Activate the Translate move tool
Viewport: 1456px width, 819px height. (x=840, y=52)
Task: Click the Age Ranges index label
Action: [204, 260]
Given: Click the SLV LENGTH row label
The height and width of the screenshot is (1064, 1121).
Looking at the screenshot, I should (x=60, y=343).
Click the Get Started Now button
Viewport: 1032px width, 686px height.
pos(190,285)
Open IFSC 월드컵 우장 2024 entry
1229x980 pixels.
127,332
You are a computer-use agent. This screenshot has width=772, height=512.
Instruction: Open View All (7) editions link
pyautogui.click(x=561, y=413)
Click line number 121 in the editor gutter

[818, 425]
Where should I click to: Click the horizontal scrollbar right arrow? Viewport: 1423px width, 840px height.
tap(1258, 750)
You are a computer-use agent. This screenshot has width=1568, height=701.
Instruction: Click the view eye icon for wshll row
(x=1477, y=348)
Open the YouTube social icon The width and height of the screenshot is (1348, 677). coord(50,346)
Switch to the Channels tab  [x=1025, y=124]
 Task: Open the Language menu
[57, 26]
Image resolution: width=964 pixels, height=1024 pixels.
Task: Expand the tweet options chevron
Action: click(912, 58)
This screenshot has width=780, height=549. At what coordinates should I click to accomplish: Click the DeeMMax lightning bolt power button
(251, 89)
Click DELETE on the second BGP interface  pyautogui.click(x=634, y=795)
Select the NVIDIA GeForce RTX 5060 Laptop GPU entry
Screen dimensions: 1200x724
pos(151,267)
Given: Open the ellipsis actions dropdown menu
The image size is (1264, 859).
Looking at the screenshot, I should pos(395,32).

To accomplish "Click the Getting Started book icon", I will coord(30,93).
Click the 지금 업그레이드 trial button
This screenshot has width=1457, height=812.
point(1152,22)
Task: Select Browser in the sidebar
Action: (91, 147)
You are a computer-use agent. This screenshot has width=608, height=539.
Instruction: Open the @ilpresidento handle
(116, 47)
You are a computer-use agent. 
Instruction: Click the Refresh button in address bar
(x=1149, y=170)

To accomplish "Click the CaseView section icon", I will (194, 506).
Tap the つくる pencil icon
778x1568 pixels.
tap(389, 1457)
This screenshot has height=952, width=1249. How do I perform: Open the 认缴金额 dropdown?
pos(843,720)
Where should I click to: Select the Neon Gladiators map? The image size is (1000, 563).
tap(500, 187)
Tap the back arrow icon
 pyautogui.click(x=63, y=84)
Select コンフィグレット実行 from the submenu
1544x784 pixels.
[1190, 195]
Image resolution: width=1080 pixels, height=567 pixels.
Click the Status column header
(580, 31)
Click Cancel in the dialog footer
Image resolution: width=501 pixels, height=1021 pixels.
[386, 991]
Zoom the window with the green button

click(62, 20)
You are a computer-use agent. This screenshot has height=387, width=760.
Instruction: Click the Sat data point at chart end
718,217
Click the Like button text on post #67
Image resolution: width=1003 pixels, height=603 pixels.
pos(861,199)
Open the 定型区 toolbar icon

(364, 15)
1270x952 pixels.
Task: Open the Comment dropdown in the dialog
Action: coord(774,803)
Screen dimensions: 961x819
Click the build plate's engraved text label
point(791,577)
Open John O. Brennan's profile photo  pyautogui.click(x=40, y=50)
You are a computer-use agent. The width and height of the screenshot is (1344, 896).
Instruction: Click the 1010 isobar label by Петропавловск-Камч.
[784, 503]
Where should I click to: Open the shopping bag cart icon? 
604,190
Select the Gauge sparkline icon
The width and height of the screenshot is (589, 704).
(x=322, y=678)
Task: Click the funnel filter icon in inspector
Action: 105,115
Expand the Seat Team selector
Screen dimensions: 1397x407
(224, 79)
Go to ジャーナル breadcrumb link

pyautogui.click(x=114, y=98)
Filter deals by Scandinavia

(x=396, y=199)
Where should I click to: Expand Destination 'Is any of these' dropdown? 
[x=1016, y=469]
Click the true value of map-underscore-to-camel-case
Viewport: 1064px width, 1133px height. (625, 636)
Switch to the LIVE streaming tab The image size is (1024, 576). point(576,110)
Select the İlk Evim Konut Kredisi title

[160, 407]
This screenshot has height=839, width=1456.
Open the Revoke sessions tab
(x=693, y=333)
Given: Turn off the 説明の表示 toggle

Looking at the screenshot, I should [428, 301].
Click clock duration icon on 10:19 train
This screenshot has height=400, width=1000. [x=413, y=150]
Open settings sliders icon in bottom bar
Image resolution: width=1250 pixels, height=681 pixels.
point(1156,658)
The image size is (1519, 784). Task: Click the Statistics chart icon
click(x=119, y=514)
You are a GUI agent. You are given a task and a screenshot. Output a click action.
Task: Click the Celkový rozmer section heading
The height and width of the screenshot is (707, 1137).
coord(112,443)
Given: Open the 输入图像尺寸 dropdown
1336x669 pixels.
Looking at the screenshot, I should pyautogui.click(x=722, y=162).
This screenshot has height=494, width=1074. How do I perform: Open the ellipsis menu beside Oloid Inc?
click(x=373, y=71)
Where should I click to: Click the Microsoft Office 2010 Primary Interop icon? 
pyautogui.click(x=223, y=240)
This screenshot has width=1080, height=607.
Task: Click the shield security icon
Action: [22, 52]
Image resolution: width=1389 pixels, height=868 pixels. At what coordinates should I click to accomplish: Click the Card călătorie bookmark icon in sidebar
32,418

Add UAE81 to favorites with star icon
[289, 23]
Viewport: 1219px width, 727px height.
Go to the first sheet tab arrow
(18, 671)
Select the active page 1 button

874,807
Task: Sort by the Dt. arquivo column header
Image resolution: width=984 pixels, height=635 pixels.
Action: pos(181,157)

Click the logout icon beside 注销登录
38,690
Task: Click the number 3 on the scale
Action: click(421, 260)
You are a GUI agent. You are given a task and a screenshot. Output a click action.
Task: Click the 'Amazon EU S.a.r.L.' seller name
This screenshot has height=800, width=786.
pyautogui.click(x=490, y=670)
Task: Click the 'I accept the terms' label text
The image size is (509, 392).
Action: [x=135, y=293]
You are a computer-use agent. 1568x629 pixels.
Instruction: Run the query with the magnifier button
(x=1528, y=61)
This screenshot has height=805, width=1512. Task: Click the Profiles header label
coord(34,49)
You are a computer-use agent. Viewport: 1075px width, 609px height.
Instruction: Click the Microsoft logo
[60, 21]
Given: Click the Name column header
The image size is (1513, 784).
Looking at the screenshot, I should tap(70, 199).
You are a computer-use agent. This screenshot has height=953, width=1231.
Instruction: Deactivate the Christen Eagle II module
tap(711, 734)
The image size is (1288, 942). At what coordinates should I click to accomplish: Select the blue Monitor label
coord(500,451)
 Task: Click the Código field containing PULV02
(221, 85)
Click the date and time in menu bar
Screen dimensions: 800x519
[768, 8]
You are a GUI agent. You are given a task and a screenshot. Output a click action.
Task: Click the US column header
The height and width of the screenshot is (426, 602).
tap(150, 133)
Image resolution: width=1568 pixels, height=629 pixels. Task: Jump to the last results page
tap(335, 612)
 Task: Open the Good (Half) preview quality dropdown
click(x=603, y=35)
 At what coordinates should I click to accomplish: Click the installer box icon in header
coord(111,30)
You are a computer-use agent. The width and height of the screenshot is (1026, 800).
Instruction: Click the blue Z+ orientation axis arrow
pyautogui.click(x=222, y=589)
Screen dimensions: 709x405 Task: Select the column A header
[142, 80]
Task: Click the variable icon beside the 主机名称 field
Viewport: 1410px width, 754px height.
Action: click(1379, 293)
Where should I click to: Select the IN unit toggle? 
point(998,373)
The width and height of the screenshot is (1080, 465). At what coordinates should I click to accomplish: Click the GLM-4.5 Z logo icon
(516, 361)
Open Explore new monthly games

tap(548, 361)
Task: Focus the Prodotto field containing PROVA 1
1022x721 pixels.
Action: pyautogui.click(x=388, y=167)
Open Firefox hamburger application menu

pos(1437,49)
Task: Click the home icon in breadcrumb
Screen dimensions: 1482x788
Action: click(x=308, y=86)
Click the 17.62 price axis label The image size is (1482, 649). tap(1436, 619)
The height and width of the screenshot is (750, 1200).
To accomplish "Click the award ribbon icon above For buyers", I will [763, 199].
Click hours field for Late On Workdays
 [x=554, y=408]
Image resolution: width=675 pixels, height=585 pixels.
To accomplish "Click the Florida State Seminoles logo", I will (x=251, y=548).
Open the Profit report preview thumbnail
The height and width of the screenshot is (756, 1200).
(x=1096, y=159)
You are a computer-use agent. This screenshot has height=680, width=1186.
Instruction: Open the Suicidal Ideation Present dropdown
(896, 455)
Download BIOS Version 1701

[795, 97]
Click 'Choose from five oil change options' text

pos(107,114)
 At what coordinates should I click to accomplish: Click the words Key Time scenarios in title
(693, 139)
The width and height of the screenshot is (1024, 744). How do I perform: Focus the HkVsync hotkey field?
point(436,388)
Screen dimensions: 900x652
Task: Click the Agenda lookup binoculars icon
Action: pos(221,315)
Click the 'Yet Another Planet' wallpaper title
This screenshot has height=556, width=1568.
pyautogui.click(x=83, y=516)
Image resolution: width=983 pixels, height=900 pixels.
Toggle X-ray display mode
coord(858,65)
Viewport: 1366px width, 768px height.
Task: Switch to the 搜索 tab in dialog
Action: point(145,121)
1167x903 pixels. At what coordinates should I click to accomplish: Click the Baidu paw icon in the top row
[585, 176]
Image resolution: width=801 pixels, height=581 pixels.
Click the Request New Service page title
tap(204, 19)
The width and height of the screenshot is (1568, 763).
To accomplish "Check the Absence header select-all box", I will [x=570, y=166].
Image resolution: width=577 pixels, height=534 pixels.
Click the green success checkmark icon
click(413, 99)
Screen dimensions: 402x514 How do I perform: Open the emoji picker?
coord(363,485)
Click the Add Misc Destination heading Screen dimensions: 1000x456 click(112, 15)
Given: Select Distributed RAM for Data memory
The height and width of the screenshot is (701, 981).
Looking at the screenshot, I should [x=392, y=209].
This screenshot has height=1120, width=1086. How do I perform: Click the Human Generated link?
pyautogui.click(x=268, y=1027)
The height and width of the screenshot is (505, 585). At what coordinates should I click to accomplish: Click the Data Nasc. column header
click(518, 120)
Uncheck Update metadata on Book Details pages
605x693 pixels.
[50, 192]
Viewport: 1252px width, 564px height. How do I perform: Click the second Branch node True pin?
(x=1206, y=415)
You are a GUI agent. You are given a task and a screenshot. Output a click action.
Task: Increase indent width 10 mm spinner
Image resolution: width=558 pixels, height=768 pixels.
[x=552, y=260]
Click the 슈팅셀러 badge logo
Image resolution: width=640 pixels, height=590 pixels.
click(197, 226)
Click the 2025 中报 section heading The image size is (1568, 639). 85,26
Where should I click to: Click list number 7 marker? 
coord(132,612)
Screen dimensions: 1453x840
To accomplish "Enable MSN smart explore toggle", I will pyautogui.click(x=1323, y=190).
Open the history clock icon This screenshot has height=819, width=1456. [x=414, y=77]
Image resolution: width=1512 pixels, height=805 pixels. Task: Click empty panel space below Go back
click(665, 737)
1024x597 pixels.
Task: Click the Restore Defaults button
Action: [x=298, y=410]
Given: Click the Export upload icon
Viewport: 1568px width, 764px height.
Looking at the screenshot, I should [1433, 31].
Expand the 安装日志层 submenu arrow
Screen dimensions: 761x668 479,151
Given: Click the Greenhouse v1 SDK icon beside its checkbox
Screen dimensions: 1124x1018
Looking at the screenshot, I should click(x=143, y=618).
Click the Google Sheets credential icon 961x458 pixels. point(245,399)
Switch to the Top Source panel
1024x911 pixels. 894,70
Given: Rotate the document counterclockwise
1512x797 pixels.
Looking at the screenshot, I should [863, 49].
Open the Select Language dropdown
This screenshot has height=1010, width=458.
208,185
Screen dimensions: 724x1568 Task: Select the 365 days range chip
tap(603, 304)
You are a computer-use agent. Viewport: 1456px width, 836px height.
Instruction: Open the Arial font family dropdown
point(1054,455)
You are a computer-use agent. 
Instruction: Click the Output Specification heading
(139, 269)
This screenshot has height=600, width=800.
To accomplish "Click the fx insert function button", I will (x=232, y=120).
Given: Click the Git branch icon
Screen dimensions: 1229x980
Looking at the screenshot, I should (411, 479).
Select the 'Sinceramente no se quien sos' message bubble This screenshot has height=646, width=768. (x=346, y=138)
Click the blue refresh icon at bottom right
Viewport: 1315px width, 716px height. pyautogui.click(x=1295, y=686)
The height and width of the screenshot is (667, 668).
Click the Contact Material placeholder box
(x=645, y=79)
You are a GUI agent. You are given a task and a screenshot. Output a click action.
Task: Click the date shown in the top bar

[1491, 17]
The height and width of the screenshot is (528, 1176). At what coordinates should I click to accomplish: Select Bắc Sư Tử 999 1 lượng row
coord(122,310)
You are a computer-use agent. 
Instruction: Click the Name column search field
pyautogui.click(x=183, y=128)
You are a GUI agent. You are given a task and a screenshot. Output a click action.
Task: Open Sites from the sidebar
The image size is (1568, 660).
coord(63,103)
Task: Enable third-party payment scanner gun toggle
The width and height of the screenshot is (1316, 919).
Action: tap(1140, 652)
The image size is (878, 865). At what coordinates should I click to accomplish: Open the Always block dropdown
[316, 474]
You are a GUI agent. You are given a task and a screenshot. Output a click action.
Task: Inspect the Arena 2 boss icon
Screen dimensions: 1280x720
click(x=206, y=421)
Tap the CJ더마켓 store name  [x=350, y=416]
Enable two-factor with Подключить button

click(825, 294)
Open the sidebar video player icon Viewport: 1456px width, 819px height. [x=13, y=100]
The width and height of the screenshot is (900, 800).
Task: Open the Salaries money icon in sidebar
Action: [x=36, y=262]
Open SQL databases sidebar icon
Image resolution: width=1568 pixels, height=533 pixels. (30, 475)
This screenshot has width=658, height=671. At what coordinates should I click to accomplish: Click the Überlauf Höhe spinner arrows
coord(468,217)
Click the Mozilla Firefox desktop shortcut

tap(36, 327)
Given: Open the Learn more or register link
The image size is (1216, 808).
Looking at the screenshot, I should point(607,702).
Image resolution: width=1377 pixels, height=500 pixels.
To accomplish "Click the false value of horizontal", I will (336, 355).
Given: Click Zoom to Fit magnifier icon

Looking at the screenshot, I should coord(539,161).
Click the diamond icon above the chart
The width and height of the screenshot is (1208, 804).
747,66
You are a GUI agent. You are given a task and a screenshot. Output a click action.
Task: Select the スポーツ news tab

---

[Aim of the task]: Quote the entries from the line that has "Where should I click to: Click list" through the line that has "will (x=232, y=120).", both lines included.

[Written response]:
Where should I click to: Click list number 7 marker? 
coord(132,612)
Screen dimensions: 1453x840
To accomplish "Enable MSN smart explore toggle", I will pyautogui.click(x=1323, y=190).
Open the history clock icon This screenshot has height=819, width=1456. [x=414, y=77]
Image resolution: width=1512 pixels, height=805 pixels. Task: Click empty panel space below Go back
click(665, 737)
1024x597 pixels.
Task: Click the Restore Defaults button
Action: [x=298, y=410]
Given: Click the Export upload icon
Viewport: 1568px width, 764px height.
Looking at the screenshot, I should [1433, 31].
Expand the 安装日志层 submenu arrow
Screen dimensions: 761x668 479,151
Given: Click the Greenhouse v1 SDK icon beside its checkbox
Screen dimensions: 1124x1018
Looking at the screenshot, I should click(x=143, y=618).
Click the Google Sheets credential icon 961x458 pixels. point(245,399)
Switch to the Top Source panel
1024x911 pixels. 894,70
Given: Rotate the document counterclockwise
1512x797 pixels.
Looking at the screenshot, I should [863, 49].
Open the Select Language dropdown
This screenshot has height=1010, width=458.
208,185
Screen dimensions: 724x1568 Task: Select the 365 days range chip
tap(603, 304)
You are a computer-use agent. Viewport: 1456px width, 836px height.
Instruction: Open the Arial font family dropdown
point(1054,455)
You are a computer-use agent. 
Instruction: Click the Output Specification heading
(139, 269)
This screenshot has height=600, width=800.
To accomplish "Click the fx insert function button", I will (x=232, y=120).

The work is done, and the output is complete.